Founder Brill left Court TV in 1997, but it remained on the air as a Time Warner property until 2007. The channel expanded its scope beyond just continuous trial coverage (which the internet, along with tabloid-y shows like HLN’s Nancy Grace, kind of supplanted anyway), and added prime-time shows like Forensic Files — a show so popular it’s still a part of the programming on truTV, which replaced Court TV on January 1, 2008.
The press release announcing truTV’s rebranding was full of buzzwords explaining the shift to reality-TV fare:
This new name reflects the network’s popular line-up of series that offer first-person access to exciting, real-life stories, according to the announcement today by Steve Koonin, president of Turner Entertainment Networks, and Marc Juris, the network’s general manager. Through a dynamic original programming line-up that has been providing the network with strong and consistent audience growth, truTV will target a highly coveted psychographic known as “Real Engagers.”
Developing the truTV network name is the latest step in a nearly year-long process of rebranding the network. The process began with extensive research into who the network’s prime-time and late-night viewers are and what kind of programming they desire. The compiled data showed that the line-up attracts a dual-gender audience that loves programming with real people in exciting real-life situations and a strong interest in compelling stories and characters.
“Early in the rebranding process, we realized that the current network name doesn’t reflect the direction of our programming or our growing target audience of Real Engagers,” said Juris. “In truTV, we now have the ideal name that fits both the programming and the target audience.

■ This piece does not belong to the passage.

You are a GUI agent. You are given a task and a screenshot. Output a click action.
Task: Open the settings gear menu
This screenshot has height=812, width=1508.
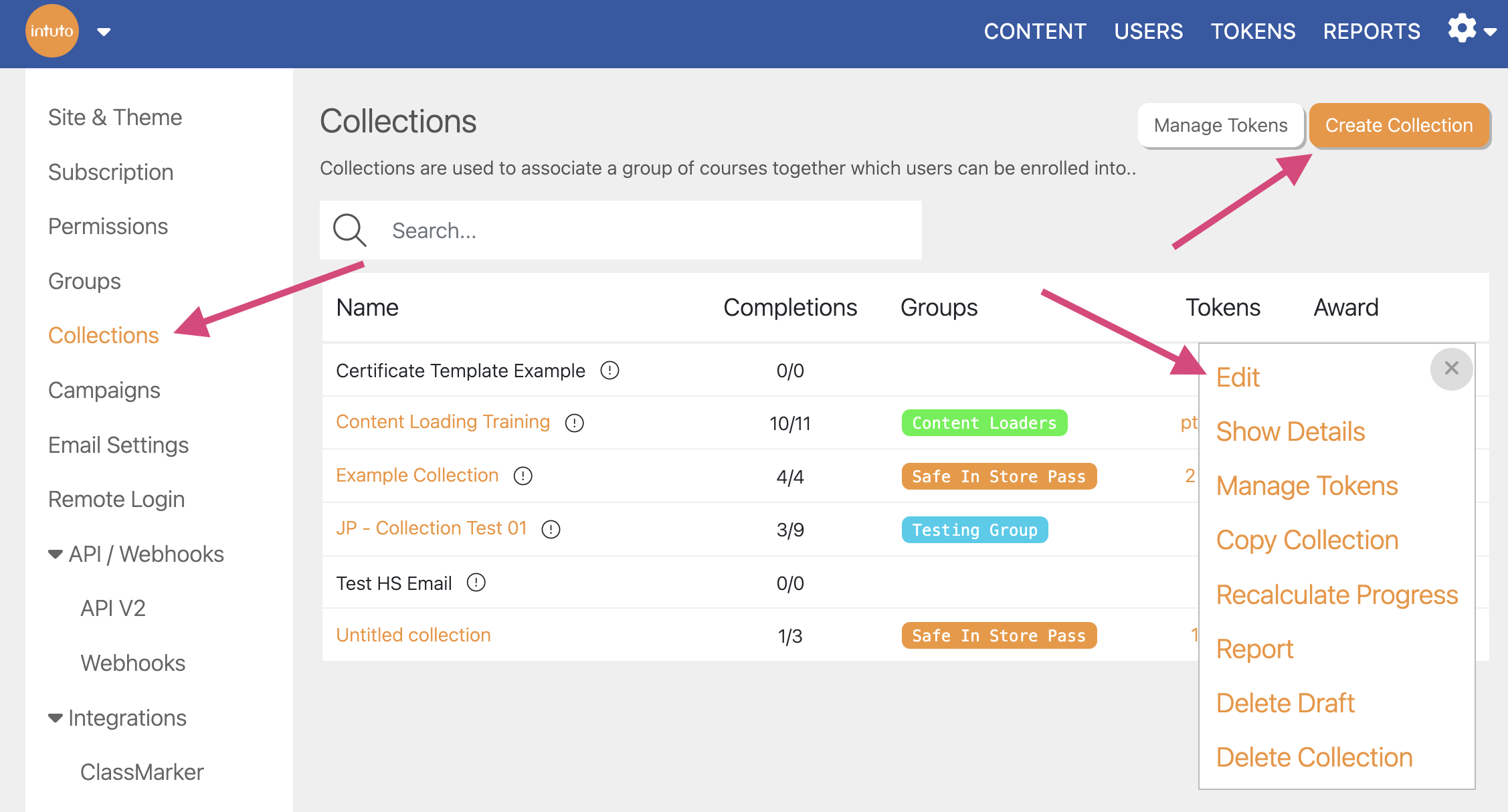(x=1463, y=29)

The network will be top of mind for Real Engagers seeking real-life action programming, real-life emotion and access to places they can’t normally go.”
In 2013, truTV cancelled trial-coverage show “In Session.” It was, Access Atlanta noted, the last holdout of programming from the channel’s Court TV roots:
Since Turner Broadcasting changed the network’s name to TruTV in early 2008, it has gradually been cutting back on court coverage, adding reality shows about pawn shops, shocking videos and practical jokers.
TruTV dropped live six-hour daily court coverage in March, slimming down “In Session” to two hours ... at the time, it let go some producers. So this current move is hardly a shock.
The network has ceded crime/court stories to sister station HLN, which took over “In Session” production in 2009. What becomes of the remaining “In Session” staff is unclear.
TruTV’s current lineup, which includes shows such as “Hardcore Pawn” and “Impractical Jokers” draws younger male viewers. Court TV skewed older and more female.
Alas, fellow courtroom TV junkies. At least we still have Judge Judy.